*Passage to read*:
◆ ◆ ◆
Pelvic organ prolapse occurs when the pelvic organs (bladder, uterus, vagina and rectum) fall downward and bulge out through the opening of the vagina.
Nearly half of all women ages 50–79 have some form of prolapse, according to the American Urogynecologic Society.
The physicians in the Urogynecology Program at University of Michigan Health Von Voigtlander Women’s Hospital provide comprehensive surgical and non-surgical services for people suffering from pelvic organ prolapse.
With pelvic organ prolapse, ligaments and connective tissue in the pelvic area become weak or damaged and can no longer support the pelvic organs. Prolapse is sometimes compared to developing a hernia of the vaginal wall. The womb (uterus) is the only organ that actually falls into the vagina. When the bladder and bowel slip out of place, they push up against the walls of the vagina.
We treat all types of prolapse:
- Cystocele – when the bladder pushes against the vaginal wall
- Uterine prolapse – when the womb slides down the vaginal canal
- Vaginal vault prolapse – when the top portion of the vagina slides down the vaginal canal after the uterus is removed during a hysterectomy
- Enterocele – when the small bowel pushes against the vagina
- Rectocele – when the rectum bulges upward into the vaginal canal
Because prolapse happens due to problems with the pelvic floor, it can develop at multiple sites. It is very common to have more than one type of prolapse at the same time. No prolapse will fall completely outside the body and detach itself. While prolapse is not considered a life-threatening condition, it may cause a great deal of discomfort and distress. Prolapse may make exercising uncomfortable and bowel or bladder function may not work the same as they used to.
Causes of Pelvic Organ Prolapse
Many different factors may increase the risk of developing pelvic organ prolapse, such as vaginal deliveries, use of forceps during vaginal delivery, family history of prolapse, menopause, heavy lifting, obesity, chronic coughing from smoking, asthma or chronic bronchitis, neurologic diseases and/or ethnicity/race.
Symptoms of Pelvic Organ Prolapse
Symptoms of pelvic prolapse may include:
- Bulging or pressure from the vagina
- A sense that something is falling out of the vagina or rectum
- Pelvic pressure
- Urine leakage, urination frequency, chronic urinary tract infections, difficulty urinating
- Difficult bowel movements or trapping of stool
People with pelvic organ prolapse can experience all, some or none of these symptoms.
◆ ◆ ◆
*Questions to answer*:
**A)** Name every type of prolapse that the text on pelvic organ prolapse lists as treated.
**B)** Answer from the text on pelvic organ prolapse:
(i) According to the American Urogynecologic Society, what share of women ages 50–79 have some form of prolapse?
(ii) Which organ is the only one that actually falls into the vagina?
(iii) Is prolapse considered a life-threatening condition?
◆ ◆ ◆
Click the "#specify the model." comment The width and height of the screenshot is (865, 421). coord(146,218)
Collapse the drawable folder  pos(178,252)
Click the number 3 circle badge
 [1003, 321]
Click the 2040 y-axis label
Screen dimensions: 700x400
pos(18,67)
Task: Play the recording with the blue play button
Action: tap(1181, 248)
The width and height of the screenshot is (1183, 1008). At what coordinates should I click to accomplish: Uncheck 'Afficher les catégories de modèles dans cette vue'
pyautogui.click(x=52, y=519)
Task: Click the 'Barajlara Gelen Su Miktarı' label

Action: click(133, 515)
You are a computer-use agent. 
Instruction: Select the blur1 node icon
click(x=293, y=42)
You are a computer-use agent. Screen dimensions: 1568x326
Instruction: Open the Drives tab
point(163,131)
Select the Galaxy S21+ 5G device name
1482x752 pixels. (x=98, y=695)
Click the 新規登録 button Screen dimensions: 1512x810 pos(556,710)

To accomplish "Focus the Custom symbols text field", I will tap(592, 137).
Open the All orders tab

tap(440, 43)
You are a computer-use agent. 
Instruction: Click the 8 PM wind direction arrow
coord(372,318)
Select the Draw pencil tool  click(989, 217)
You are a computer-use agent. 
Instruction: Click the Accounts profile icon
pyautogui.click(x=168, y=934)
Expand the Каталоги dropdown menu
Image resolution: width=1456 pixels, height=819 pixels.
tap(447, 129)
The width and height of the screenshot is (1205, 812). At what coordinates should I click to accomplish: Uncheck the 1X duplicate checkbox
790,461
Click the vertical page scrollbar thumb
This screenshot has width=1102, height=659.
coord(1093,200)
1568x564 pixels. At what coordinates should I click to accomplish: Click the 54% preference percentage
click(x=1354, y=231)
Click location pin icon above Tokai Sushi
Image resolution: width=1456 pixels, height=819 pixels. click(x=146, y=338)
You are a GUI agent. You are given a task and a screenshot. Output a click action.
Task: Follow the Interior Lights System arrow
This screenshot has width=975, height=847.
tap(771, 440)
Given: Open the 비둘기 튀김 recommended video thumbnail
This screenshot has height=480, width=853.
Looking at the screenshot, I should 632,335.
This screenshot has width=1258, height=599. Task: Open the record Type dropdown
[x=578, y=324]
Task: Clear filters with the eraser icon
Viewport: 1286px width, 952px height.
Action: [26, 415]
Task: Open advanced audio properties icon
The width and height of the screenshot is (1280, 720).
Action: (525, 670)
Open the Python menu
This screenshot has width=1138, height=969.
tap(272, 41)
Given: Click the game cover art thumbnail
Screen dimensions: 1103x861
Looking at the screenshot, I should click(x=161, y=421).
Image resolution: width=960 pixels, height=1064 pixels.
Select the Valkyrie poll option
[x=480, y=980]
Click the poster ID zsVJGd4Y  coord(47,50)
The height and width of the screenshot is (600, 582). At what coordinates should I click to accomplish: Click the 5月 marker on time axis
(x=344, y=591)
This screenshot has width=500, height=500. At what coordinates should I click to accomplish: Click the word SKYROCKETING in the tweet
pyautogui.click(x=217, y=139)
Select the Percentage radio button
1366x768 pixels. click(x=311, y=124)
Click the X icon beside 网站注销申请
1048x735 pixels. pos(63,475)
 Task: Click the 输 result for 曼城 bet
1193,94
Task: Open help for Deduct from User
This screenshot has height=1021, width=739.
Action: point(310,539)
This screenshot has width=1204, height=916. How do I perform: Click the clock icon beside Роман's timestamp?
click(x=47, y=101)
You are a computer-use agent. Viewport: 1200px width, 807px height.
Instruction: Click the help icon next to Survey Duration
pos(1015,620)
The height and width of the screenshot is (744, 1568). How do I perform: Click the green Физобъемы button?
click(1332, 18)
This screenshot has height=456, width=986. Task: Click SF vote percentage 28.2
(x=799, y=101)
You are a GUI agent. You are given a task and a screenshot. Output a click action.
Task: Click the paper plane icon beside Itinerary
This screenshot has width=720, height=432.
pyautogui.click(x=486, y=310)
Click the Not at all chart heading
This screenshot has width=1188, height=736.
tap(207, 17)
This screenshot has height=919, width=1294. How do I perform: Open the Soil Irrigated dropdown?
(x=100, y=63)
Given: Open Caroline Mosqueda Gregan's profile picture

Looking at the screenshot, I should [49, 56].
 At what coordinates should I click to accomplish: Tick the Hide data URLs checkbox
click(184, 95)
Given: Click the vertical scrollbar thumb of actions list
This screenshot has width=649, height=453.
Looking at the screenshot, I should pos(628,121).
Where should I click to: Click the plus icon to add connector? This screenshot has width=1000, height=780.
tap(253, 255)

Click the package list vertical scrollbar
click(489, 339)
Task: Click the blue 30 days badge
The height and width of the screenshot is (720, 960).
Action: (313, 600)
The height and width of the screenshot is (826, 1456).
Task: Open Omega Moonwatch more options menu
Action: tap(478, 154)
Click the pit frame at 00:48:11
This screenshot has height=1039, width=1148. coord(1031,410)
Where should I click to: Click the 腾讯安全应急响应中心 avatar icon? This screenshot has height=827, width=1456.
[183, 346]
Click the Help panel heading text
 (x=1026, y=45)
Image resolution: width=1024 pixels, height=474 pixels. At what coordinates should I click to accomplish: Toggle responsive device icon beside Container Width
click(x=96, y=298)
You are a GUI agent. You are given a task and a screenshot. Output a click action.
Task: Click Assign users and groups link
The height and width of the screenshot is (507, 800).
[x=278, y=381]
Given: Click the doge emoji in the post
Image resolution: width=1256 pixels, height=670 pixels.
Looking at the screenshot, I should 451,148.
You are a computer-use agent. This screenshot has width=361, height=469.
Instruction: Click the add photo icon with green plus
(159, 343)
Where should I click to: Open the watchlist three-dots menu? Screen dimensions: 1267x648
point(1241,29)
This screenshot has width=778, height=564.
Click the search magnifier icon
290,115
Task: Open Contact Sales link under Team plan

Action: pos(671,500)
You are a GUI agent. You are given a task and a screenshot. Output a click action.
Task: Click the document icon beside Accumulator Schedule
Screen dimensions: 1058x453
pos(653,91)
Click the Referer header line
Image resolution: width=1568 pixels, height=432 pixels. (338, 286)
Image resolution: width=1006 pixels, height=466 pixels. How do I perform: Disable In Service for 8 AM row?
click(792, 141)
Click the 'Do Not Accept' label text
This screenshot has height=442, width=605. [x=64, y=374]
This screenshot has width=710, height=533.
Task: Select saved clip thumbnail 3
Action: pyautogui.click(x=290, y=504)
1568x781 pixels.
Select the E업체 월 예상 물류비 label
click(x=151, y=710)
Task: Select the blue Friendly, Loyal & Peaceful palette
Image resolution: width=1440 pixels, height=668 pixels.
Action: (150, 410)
◆ ◆ ◆
*Solutions in order*:
**A)**
Cystocele
Uterine prolapse
Vaginal vault prolapse
Enterocele
Rectocele

**B)**
(i) Nearly half.
(ii) The womb (uterus).
(iii) No.